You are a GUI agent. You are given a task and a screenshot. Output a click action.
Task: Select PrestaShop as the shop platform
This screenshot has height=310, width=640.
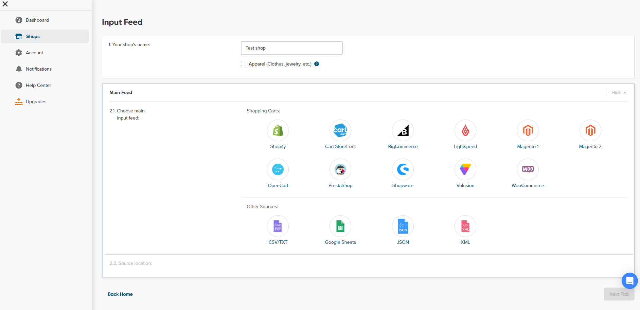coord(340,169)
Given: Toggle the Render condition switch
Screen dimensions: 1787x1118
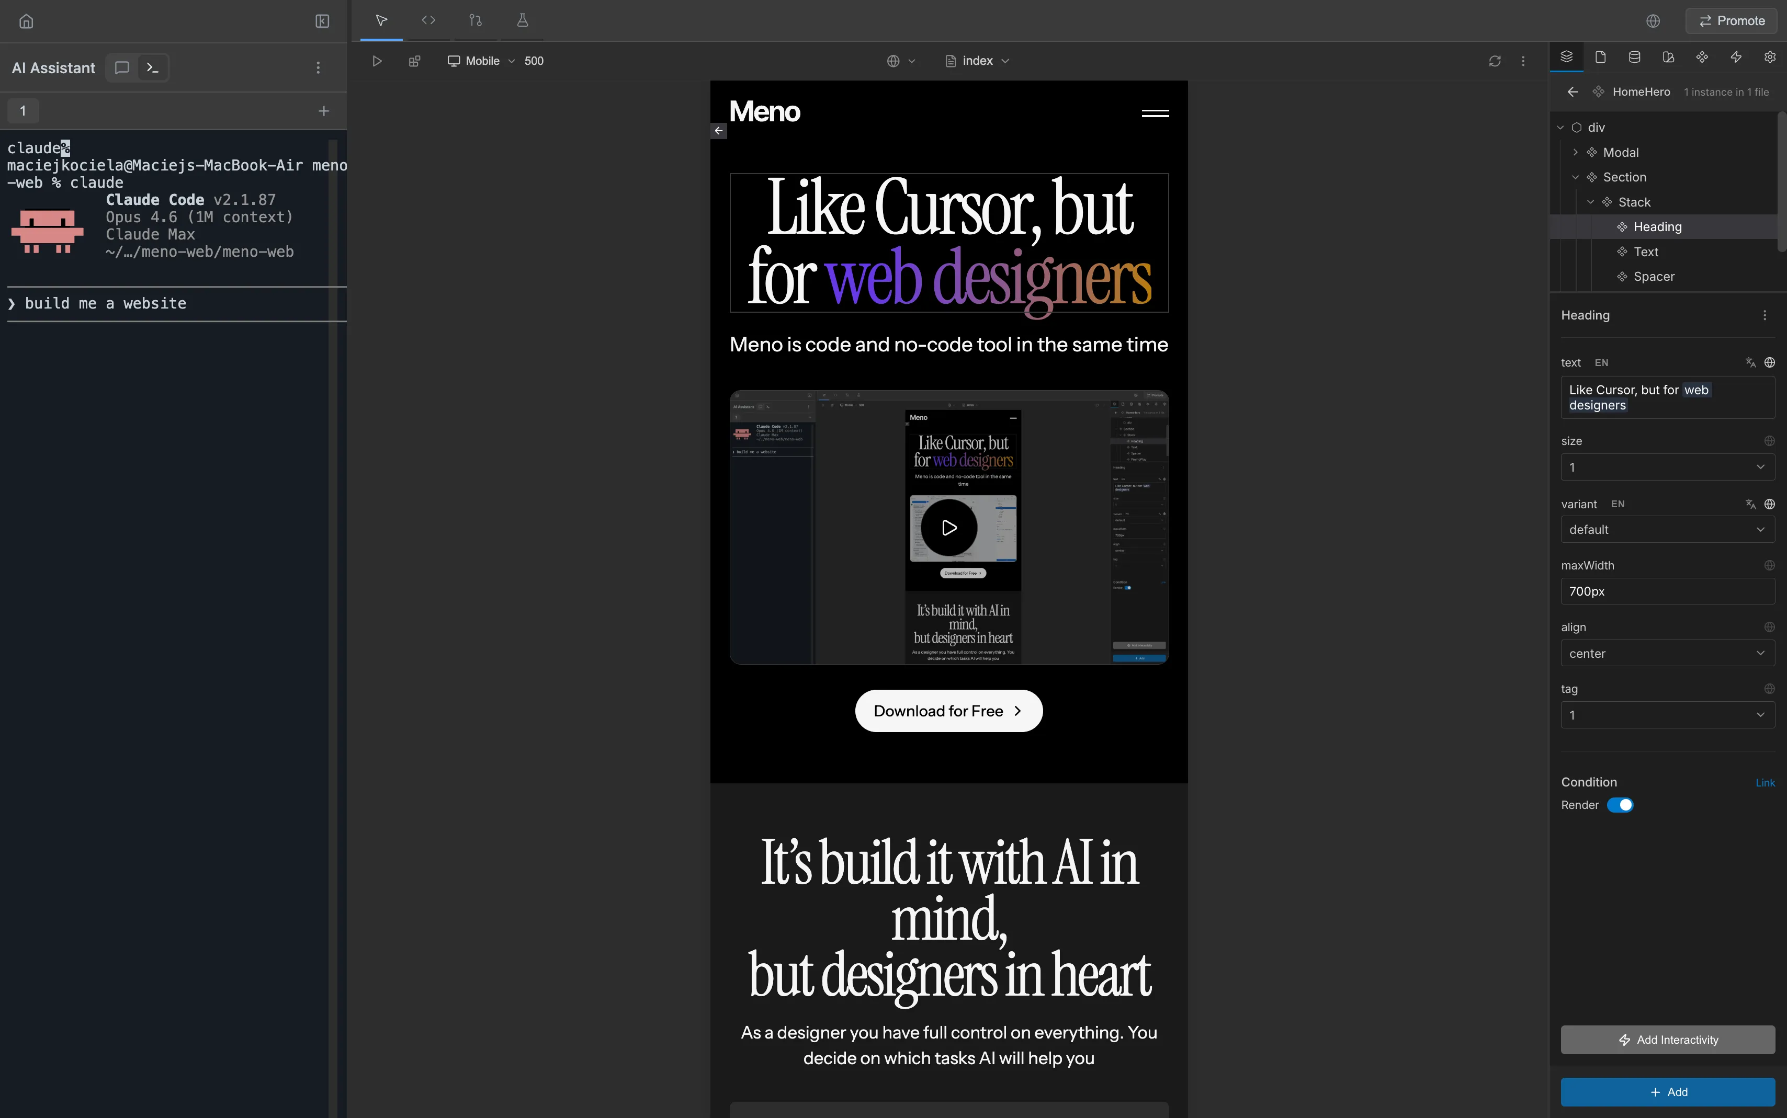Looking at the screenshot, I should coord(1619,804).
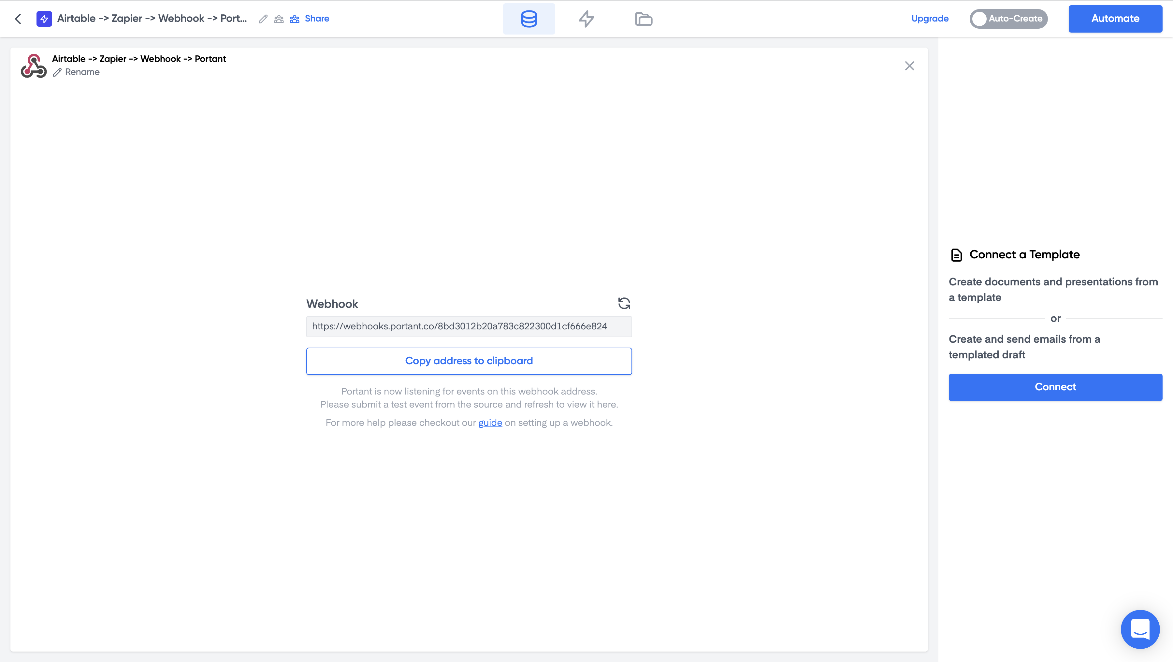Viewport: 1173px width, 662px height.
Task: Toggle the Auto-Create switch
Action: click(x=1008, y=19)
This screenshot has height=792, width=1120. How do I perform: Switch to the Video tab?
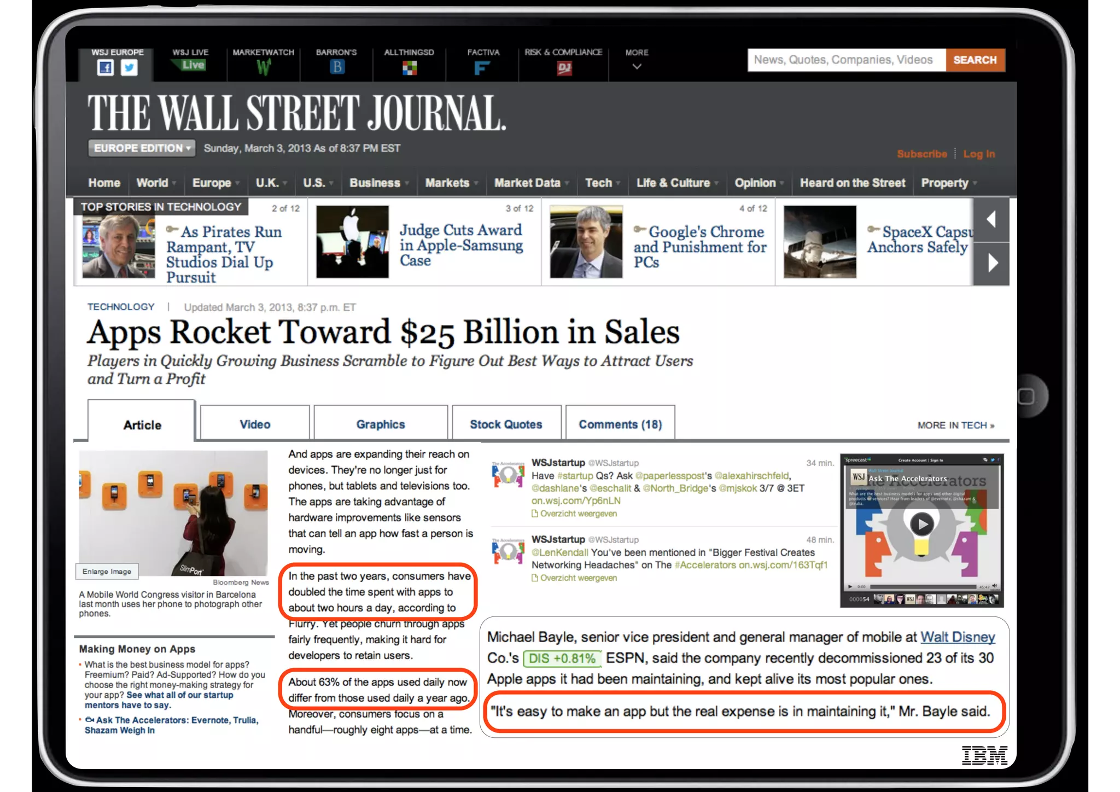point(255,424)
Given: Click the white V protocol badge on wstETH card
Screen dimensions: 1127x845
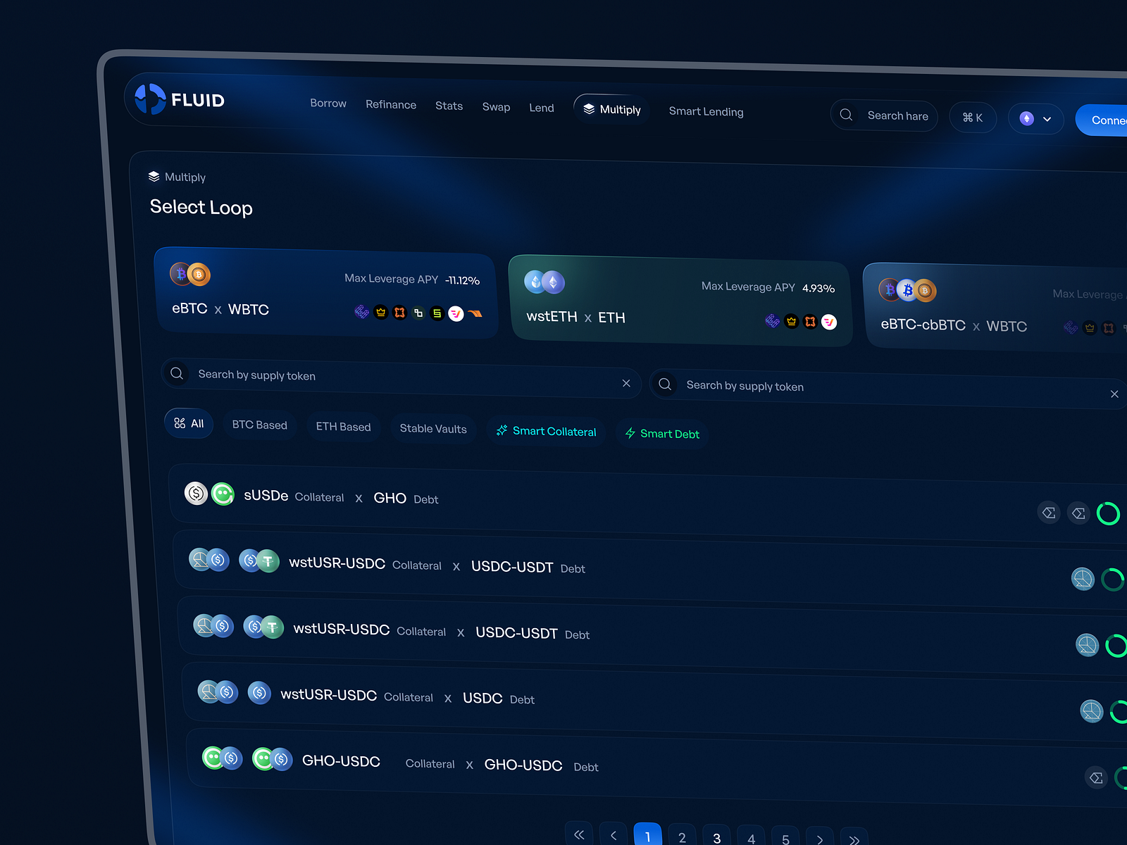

## THE PROBLEM
If a record holds a picture, leave the picture out and copy the rest exactly.

## PROBLEM SOLUTION
You are a GUI agent. You are given a task and a screenshot. Output a click action.
Task: Select PrestaShop as the shop platform
This screenshot has height=310, width=640.
coord(340,169)
Given: Toggle the Render condition switch
Screen dimensions: 1787x1118
Looking at the screenshot, I should coord(1619,804).
Viewport: 1173px width, 662px height.
Task: Toggle the Auto-Create switch
Action: click(x=1008, y=19)
This screenshot has height=792, width=1120. How do I perform: Switch to the Video tab?
point(255,424)
Given: Click the white V protocol badge on wstETH card
Screen dimensions: 1127x845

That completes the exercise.